The document, prepared by the Kenya Institute of Curriculum Development (KICD), is a product of intensive consultations and stakeholder engagement. Education Cabinet Secretary Fred Matiang'i said the document will be presented to stakeholders this week.

"We will present the proposed new curriculum to education stakeholders at a National Curriculum Conference to be held on December 8, 2016, after which we can plan how to implement it," said Matiang'i.

KICD Chief Executive Officer Jwan Julius said if stakeholders ratify the document this Thursday, piloting will be done from May.

"We shall start piloting of the lower primary, then do a national roll out of the classes in 2018. Other classes will be done on a phased out approach," said Jwan.

Nursery education will take a maximum of two years and will be attended by children aged between four and five. And while in school, children will be taught good manners.

"Throwing litter, washing hands, using courteous language; basic communication skills such as reading and writing; counting, mannerisms, knowing the environment, socialisation and religious values should be emphasised," reads the report.

And these will cover languages, which include indigenous (language spoken in the catchment area), mathematics, environmental, religious and moral learning areas.

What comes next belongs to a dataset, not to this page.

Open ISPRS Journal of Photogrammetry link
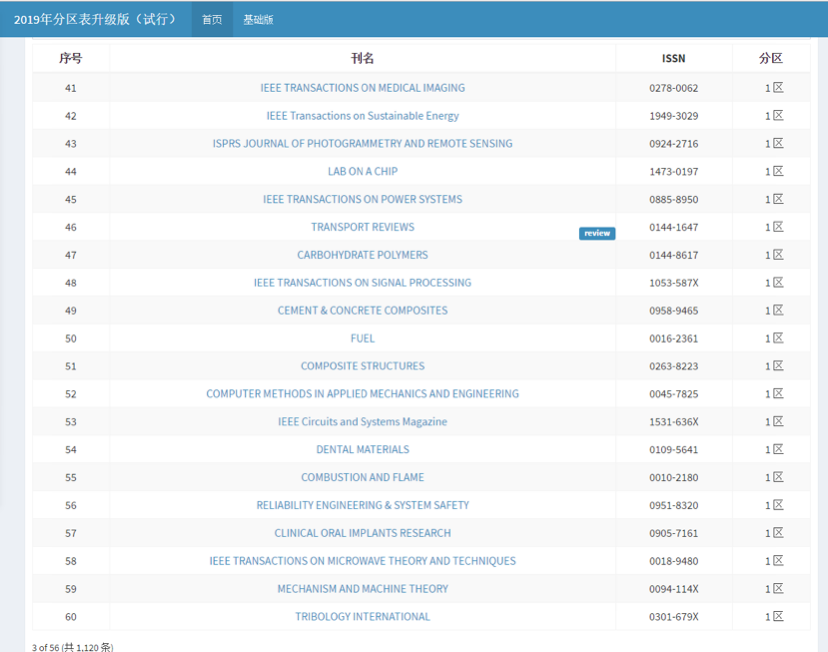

Children in upper primary– Standard Four to Six – of age nine to 12 will be taught Kiswahili, home science, agriculture, science and technology, religious education, creative arts, physical and health education. Social studies such as citizenship, geography and history will also be taught. Foreign languages (Arabic, French, German and Chinese) will be optional.

"There will be two types of assessment in upper primary. Formative assessment from grades 4-6 will be continuous through individual learners' portfolios. To transit to grade 7, a national assessment will be administered at grade 6," reads the document.

The document says that national assessment will not be individualised but will aim at giving an overall picture on whether the learners have acquired the expected competencies for this level.

"Learners will be randomly sampled across the country and assessed using standardised tools, which will then be marked and analysed to get an overall picture of the entire population transiting to Grade 7. The results will help teachers to take appropriate action."

Jwan said the competency assessment does not only measure the progress and achievement of the learners, but also the effectiveness of the materials and methods used for teaching.

"So assessment needs to be viewed as a component of the curriculum with the twin purposes of effective delivery and further improvement in the teaching and learning process," he said.

This means that national examinations will not be sat by all students as is the current case with Standard Eight.

And for secondary education, the report says lower secondary learners – 13 to 15 years – will be exposed to broad-based curriculum to enable them to explore their own abilities, personality and potential as a basis for choosing subjects in the senior school.

Core subjects

The core subjects here will be English, Kiswahili, mathematics, integrated education, health education and pre-technical and pre-career education.

Also to be taught are social studies, religious education, business studies, agriculture, life skills and sports, and physical education.

Leaners will have to pick at most two optional subjects among visual arts, performing arts, home science and computer science. Others will be foreign languages and Kenyan sign language (language for those with impaired hearing).
Senior secondary education will mark the end of Basic Education.

Learners exiting this level will be expected to be "empowered, engaged and ethical citizens" ready to participate in the socio-economic development of the nation. They will be expected to be able to communicate effectively, apply mathematical, logic and critical thinking skills and also exploit individual talents for leisure.

They will be expected to uphold national, moral and religious values and apply them on day-to-day life.

The report says that the pathways will reduce wastage that currently sees thousands of students drop out of schools.